DATASET ROWS:
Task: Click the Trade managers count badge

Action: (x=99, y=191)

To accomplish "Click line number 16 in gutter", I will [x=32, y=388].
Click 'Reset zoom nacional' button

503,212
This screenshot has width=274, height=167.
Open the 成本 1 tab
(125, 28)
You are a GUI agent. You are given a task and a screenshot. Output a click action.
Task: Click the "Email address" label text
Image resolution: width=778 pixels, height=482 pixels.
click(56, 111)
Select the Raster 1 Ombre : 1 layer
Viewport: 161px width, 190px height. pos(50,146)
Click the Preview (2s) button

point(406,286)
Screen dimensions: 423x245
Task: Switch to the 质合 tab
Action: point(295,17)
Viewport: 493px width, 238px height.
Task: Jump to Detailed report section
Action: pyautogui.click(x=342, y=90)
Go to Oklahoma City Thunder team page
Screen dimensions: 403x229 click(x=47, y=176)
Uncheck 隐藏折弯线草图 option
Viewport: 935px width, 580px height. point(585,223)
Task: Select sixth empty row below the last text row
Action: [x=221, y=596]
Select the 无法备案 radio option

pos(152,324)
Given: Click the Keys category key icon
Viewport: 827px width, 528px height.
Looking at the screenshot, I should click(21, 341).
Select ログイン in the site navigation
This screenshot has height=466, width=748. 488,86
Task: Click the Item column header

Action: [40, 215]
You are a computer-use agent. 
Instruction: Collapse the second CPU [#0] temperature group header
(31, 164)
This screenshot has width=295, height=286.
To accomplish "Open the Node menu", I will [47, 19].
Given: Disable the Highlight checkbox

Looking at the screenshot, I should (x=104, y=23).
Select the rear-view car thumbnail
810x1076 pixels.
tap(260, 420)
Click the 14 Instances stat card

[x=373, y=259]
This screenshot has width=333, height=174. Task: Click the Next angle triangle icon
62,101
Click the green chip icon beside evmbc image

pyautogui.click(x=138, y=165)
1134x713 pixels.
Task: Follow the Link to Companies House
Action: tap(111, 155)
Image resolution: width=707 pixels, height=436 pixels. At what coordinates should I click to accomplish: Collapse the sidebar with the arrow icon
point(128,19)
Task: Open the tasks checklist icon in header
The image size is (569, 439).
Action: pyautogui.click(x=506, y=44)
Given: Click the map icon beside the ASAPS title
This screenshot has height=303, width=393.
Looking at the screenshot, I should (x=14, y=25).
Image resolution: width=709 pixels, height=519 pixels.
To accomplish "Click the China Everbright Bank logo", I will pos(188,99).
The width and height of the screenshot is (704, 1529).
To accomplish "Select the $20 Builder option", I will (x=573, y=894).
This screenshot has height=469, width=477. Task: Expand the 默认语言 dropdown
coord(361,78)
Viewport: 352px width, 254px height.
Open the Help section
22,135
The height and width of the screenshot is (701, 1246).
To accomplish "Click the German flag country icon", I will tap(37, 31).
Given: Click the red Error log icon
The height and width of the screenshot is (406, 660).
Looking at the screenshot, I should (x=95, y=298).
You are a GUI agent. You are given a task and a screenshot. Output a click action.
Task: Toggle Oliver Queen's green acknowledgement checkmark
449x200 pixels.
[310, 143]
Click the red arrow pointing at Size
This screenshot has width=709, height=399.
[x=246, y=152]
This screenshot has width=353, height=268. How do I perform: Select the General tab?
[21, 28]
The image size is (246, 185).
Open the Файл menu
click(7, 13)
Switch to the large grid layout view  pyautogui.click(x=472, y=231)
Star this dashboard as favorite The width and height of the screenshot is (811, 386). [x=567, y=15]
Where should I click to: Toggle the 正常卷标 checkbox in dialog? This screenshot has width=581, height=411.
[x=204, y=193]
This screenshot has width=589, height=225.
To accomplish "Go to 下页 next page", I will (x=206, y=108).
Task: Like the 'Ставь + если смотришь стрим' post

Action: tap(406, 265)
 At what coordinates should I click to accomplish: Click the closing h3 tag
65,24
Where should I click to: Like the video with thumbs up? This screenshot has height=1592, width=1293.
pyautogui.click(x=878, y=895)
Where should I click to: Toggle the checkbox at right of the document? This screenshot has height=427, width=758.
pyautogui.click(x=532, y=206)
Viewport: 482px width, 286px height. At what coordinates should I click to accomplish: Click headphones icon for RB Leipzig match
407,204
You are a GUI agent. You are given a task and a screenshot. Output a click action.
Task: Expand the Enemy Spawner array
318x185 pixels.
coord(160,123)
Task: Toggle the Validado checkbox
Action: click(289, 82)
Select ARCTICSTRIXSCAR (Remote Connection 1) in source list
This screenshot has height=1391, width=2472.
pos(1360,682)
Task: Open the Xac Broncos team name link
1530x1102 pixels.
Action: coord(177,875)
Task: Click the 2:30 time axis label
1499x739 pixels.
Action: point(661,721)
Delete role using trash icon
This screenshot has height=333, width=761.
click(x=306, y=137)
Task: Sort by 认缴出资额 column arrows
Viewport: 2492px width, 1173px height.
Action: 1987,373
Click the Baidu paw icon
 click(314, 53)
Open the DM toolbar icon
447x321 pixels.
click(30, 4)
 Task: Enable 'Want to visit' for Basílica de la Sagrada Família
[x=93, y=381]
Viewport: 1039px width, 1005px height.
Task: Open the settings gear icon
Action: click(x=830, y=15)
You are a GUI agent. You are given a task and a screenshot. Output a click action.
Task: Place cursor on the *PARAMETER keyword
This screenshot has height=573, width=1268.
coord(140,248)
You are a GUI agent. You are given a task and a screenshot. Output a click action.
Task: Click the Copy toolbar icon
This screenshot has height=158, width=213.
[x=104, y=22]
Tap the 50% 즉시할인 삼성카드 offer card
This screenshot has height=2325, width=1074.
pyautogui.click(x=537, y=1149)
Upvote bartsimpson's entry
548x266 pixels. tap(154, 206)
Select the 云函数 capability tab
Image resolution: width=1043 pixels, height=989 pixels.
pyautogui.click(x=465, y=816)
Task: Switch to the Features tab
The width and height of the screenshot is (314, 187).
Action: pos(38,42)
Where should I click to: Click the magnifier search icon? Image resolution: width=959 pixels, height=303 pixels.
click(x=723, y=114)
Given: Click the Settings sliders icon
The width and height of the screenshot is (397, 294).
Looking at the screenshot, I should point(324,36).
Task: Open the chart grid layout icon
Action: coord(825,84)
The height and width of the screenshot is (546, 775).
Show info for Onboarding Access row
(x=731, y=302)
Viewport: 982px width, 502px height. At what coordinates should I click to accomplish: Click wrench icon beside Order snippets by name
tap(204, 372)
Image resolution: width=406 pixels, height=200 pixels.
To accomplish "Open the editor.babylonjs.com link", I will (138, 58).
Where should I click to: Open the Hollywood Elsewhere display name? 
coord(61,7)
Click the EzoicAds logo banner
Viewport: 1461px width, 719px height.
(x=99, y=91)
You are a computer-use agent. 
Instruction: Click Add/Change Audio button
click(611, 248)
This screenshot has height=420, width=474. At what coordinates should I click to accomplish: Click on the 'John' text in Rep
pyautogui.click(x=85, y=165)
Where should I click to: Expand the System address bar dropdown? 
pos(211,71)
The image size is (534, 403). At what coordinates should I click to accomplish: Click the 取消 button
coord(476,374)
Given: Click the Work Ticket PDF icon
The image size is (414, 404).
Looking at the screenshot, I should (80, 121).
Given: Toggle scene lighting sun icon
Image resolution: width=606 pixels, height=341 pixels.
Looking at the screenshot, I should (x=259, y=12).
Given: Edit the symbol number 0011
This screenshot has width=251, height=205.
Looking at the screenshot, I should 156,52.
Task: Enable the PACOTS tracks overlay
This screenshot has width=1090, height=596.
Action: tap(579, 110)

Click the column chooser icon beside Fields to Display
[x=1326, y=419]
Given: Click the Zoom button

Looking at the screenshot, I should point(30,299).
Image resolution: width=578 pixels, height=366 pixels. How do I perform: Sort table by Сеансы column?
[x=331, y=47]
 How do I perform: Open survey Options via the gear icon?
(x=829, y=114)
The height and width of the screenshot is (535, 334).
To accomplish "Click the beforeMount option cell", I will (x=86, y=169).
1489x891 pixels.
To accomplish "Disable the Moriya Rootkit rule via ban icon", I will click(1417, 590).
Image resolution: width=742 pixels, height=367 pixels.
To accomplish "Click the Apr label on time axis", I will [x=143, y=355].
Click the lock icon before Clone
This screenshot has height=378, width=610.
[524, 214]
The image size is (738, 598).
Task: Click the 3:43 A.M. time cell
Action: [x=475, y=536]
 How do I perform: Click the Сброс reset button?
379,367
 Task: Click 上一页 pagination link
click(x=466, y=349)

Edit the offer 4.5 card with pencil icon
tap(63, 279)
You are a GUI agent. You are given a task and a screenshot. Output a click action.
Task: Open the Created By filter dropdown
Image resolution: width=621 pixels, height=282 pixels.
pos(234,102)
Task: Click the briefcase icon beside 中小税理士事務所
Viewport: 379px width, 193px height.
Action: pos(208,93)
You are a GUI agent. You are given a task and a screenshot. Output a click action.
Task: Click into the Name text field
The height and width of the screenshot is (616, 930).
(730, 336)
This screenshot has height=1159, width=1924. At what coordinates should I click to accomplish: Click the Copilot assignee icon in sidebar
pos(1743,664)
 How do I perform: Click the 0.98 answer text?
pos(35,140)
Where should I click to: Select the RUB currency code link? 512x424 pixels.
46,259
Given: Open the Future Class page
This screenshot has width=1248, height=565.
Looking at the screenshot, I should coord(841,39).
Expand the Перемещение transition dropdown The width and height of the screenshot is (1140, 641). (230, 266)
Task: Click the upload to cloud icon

THE REQUEST:
Give the data above as a two-column CSV with the header row input,output. Begin at the line that has "This screenshot has width=274, height=167." and stop after the line that has "click(56, 111)". Write one row per entry, with its text under input and its answer under output, each in a single quoted field with line breaks turned into spaces.

SOLUTION TO THIS PROBLEM:
input,output
"This screenshot has width=274, height=167. Open the 成本 1 tab","(125, 28)"
"You are a GUI agent. You are given a task and a screenshot. Output a click action. Task: Click the ""Email address"" label text Image resolution: width=778 pixels, height=482 pixels.","click(56, 111)"